O câmbio e a indústria de transformação no Brasil

Há alguns debates que estão recorrentemente presentes entre nós. Nesse sentido, a proposta deste artigo não é inovadora. Compreende-se desde já que uma política econômica se faz em torno de debates complexos, interesses, opções conflitantes e/ou excludentes, correlação de forças sociais, incertezas e que o alerta de Keynes (1936) ainda se mostra válido: “A virtude e o vício não têm papel a desempenhar. Tudo depende da medida com que a taxa de juros seja favorável ao investimento, levando-se em conta a eficiência marginal do capital”.

Voos de galinha da economia se tornaram a norma no Brasil. Desde a implantação do Plano Real notam-se efeitos do câmbio na balança comercial, com destaque para o desempenho da indústria de transformação. Apesar de o câmbio não ser a única variável-chave da competitividade de um país em desenvolvimento, seu efeito não deve ser desconsiderado quando se avaliam as possibilidades de investimento produtivo em setores de mais alto valor agregado.

 


 

Esse parece ser o caso brasileiro. Recentes dados da China, Índia, Brasil e Turquia apontam para uma redução das perspectivas de crescimento econômico, algo que gerará mais capacidade ociosa na indústria instalada nesses países e não estimulará novos investimentos. Não nos surpreende, portanto, que a indústria de transformação no Brasil esteja semi-estagnada há praticamente cinco anos. A qualidade das instituições brasileiras não se deteriorou nesse período.

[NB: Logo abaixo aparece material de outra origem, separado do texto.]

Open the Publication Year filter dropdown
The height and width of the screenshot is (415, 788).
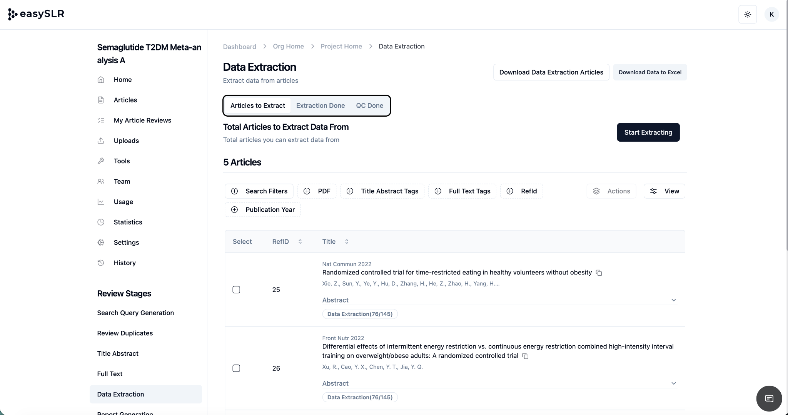[263, 210]
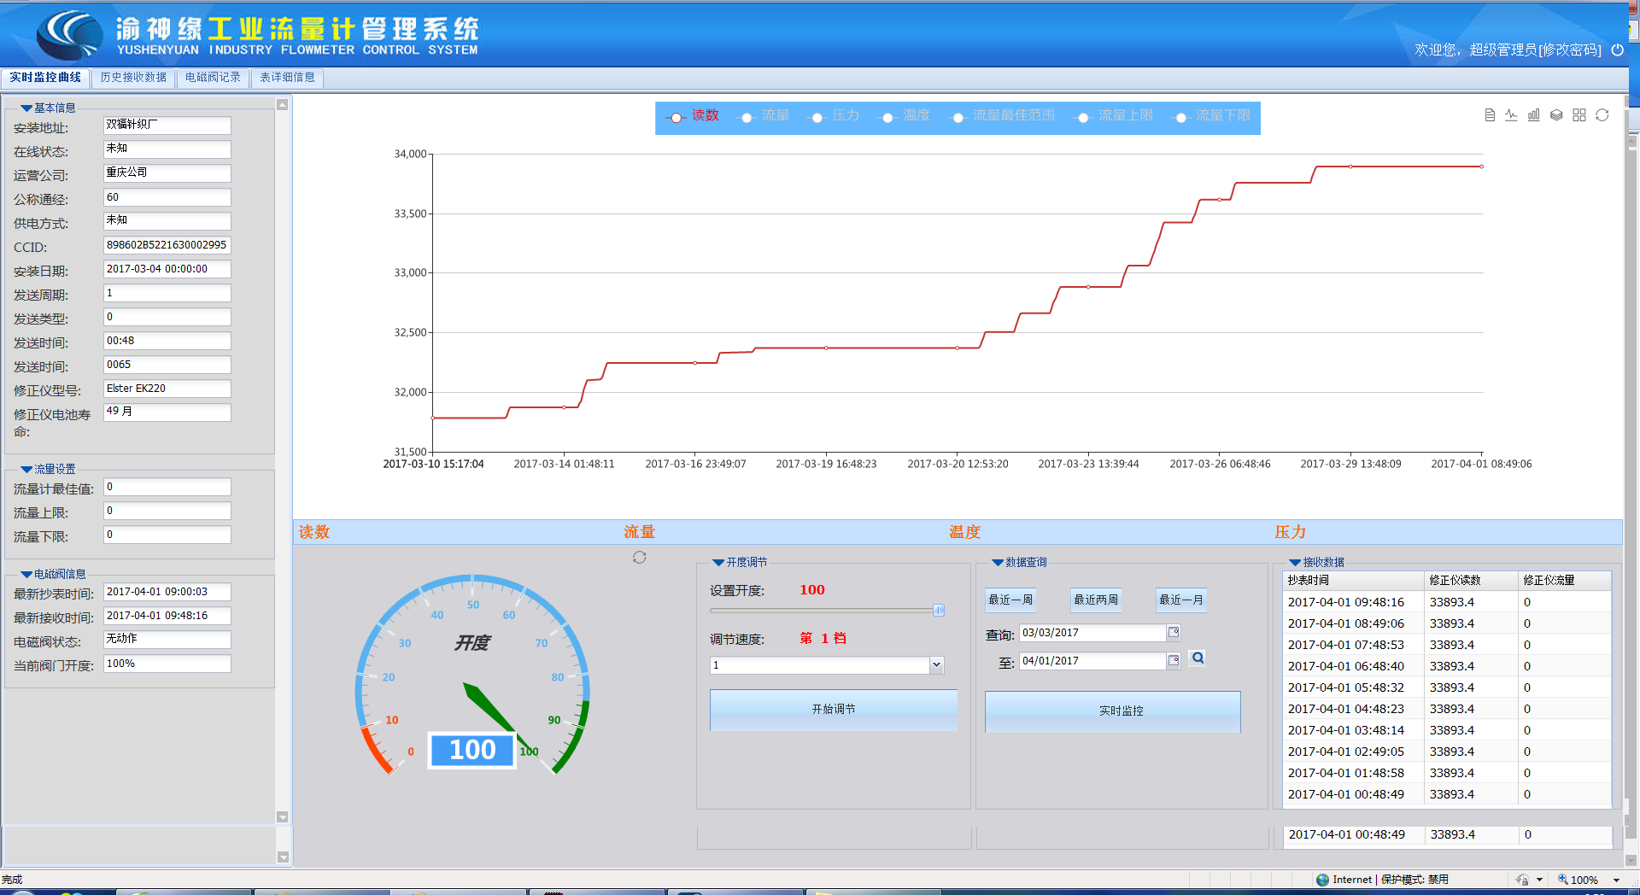Switch chart to line graph icon
Screen dimensions: 1640x895
click(1511, 115)
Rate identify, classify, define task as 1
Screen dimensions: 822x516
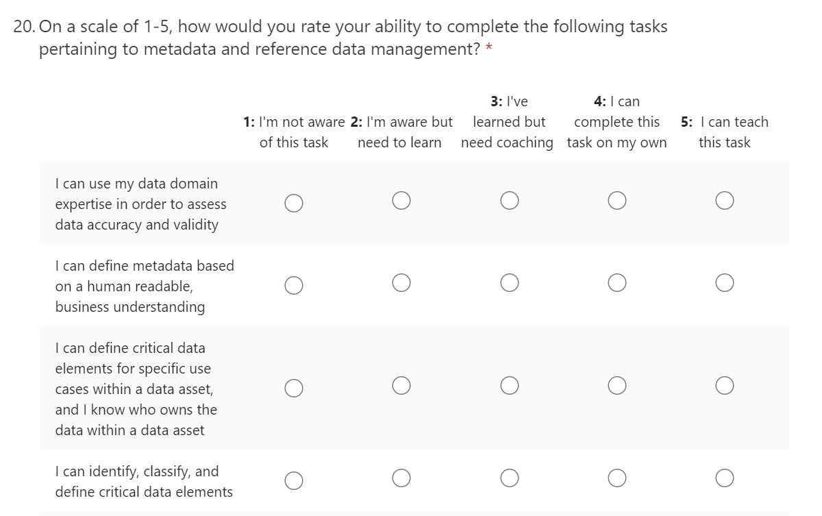click(294, 480)
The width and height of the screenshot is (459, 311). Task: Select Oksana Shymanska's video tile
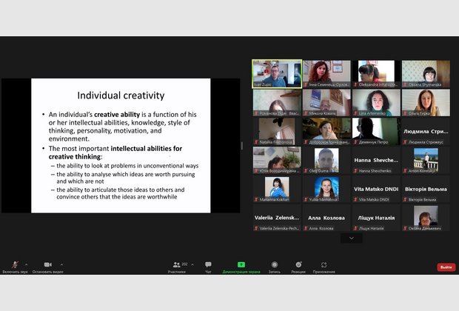click(x=426, y=74)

O otimismo de outrora cedeu espaço à dúvida e ainda existem fortes razões para se acreditar que o crescimento rápido do passado se tornará a exceção, não a nova regra do jogo global. Infelizmente o Brasil não se encontra em posição favorável, pois manteve a política cambial de sobrevalorização do real como instrumento de combate à inflação. A elevação ou redução da taxa básica de juros no Brasil costuma afetar mais diretamente o câmbio e os custos comparativos de produção de setores comercializáveis do que o custo do capital na ponta para pessoas jurídicas e físicas. Cinco bancos concentram aproximadamente 80% do crédito no Brasil, o que lhes confere algum poder de mercado que precisa ser objeto de melhor regulação pública. Não se trata de algo tão novo esse panorama.
 

 

Na primeira metade da década de 1990, o “Estudo da competitividade da indústria brasileira” havia se manifestado contrário à sobrevalorização cambial da moeda brasileira. Segundo afirmaram Luciano Coutinho e João Carlos Ferraz (1994), essa sobrevalorização levaria ao “aumento exagerado das importações e à desindustrialização de atividades e etapas”. Ainda segundo os autores, “os resultados desta rota são conhecidos: levam a deterioração do balanço de pagamentos, à dependência do influxo de capitais externos especulativos, à vulnerabilidade frente a reversões dos fluxos de capitais, diante da subida súbita das taxas de juros nos países desenvolvidos”. O respectivo estudo não foi objeto de maiores preocupações governamental naqueles tempos.

 

 

A perspectiva vigente de crescimento do déficit em conta corrente do balanço de pagamentos deveria causar preocupação entre nós: a previsão recente do FMI é de déficit em conta corrente girando em torno de 3% do PIB para os dois próximos anos. Nesse sentido, políticas de estímulos intensivos à demanda de consumo não parecem ser as mais recomendadas por hora. Infraestrutura e educação precisam ser as novas prioridades de investimentos públicos e privados no Brasil.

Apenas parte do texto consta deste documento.